[Extracted data entries]
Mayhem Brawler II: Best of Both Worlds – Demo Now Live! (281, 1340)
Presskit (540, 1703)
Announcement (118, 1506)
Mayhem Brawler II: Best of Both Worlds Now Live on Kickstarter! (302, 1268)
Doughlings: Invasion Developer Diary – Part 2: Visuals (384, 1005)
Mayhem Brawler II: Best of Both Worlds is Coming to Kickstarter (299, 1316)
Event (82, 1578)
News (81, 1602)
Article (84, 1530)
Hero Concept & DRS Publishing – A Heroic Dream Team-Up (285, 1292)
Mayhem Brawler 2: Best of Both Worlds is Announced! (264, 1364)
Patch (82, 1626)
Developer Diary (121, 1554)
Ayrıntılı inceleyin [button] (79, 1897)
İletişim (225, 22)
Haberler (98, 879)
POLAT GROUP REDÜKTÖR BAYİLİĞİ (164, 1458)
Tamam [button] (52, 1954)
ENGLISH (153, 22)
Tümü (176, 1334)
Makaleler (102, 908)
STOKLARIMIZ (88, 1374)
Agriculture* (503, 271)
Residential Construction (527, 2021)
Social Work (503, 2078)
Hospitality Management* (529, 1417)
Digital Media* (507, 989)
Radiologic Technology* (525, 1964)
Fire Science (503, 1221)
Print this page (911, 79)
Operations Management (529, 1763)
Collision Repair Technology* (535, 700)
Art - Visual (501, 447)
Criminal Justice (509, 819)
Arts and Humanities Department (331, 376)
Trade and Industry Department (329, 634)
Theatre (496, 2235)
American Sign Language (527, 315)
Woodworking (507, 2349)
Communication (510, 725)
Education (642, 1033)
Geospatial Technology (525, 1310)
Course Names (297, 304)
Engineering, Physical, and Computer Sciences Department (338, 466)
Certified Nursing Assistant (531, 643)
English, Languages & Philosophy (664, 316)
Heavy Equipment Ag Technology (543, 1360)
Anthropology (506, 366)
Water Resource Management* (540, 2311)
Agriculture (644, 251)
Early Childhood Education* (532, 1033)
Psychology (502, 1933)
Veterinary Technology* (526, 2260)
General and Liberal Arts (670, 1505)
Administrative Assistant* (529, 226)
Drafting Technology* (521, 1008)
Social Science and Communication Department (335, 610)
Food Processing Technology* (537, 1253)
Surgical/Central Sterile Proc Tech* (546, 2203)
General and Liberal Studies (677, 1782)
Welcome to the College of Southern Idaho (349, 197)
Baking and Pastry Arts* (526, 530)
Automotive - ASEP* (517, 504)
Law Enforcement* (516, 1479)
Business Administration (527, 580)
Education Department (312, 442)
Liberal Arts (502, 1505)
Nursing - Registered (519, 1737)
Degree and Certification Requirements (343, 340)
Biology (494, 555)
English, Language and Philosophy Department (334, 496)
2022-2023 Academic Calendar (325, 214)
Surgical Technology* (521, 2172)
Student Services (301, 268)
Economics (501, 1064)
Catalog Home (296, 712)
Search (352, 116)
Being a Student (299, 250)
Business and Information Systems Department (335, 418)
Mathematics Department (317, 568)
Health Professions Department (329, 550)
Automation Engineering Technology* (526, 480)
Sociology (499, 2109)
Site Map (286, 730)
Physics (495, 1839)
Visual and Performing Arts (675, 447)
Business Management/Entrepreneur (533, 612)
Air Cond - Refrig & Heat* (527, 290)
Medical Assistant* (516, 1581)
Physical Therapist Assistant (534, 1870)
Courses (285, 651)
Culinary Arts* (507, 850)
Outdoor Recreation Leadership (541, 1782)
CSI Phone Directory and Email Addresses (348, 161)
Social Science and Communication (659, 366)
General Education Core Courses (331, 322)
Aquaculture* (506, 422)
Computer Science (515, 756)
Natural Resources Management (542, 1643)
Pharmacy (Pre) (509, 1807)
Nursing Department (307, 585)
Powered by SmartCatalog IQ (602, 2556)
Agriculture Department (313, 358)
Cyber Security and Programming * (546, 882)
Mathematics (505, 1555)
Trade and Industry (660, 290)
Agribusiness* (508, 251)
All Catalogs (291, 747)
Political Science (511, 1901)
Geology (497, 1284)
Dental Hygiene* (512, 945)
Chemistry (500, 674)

TRY IT |
From the first line above through the line that contains "Business Administration (527, 580)", quote each line exactly. Output nothing more.

EXERCISE RESULT |
Mayhem Brawler II: Best of Both Worlds – Demo Now Live! (281, 1340)
Presskit (540, 1703)
Announcement (118, 1506)
Mayhem Brawler II: Best of Both Worlds Now Live on Kickstarter! (302, 1268)
Doughlings: Invasion Developer Diary – Part 2: Visuals (384, 1005)
Mayhem Brawler II: Best of Both Worlds is Coming to Kickstarter (299, 1316)
Event (82, 1578)
News (81, 1602)
Article (84, 1530)
Hero Concept & DRS Publishing – A Heroic Dream Team-Up (285, 1292)
Mayhem Brawler 2: Best of Both Worlds is Announced! (264, 1364)
Patch (82, 1626)
Developer Diary (121, 1554)
Ayrıntılı inceleyin [button] (79, 1897)
İletişim (225, 22)
Haberler (98, 879)
POLAT GROUP REDÜKTÖR BAYİLİĞİ (164, 1458)
Tamam [button] (52, 1954)
ENGLISH (153, 22)
Tümü (176, 1334)
Makaleler (102, 908)
STOKLARIMIZ (88, 1374)
Agriculture* (503, 271)
Residential Construction (527, 2021)
Social Work (503, 2078)
Hospitality Management* (529, 1417)
Digital Media* (507, 989)
Radiologic Technology* (525, 1964)
Fire Science (503, 1221)
Print this page (911, 79)
Operations Management (529, 1763)
Collision Repair Technology* (535, 700)
Art - Visual (501, 447)
Criminal Justice (509, 819)
Arts and Humanities Department (331, 376)
Trade and Industry Department (329, 634)
Theatre (496, 2235)
American Sign Language (527, 315)
Woodworking (507, 2349)
Communication (510, 725)
Education (642, 1033)
Geospatial Technology (525, 1310)
Course Names (297, 304)
Engineering, Physical, and Computer Sciences Department (338, 466)
Certified Nursing Assistant (531, 643)
English, Languages & Philosophy (664, 316)
Heavy Equipment Ag Technology (543, 1360)
Anthropology (506, 366)
Water Resource Management* (540, 2311)
Agriculture (644, 251)
Early Childhood Education* (532, 1033)
Psychology (502, 1933)
Veterinary Technology* (526, 2260)
General and Liberal Arts (670, 1505)
Administrative Assistant* (529, 226)
Drafting Technology* (521, 1008)
Social Science and Communication Department (335, 610)
Food Processing Technology* (537, 1253)
Surgical/Central Sterile Proc Tech* (546, 2203)
General and Liberal Studies (677, 1782)
Welcome to the College of Southern Idaho (349, 197)
Baking and Pastry Arts* (526, 530)
Automotive - ASEP* (517, 504)
Law Enforcement* (516, 1479)
Business Administration (527, 580)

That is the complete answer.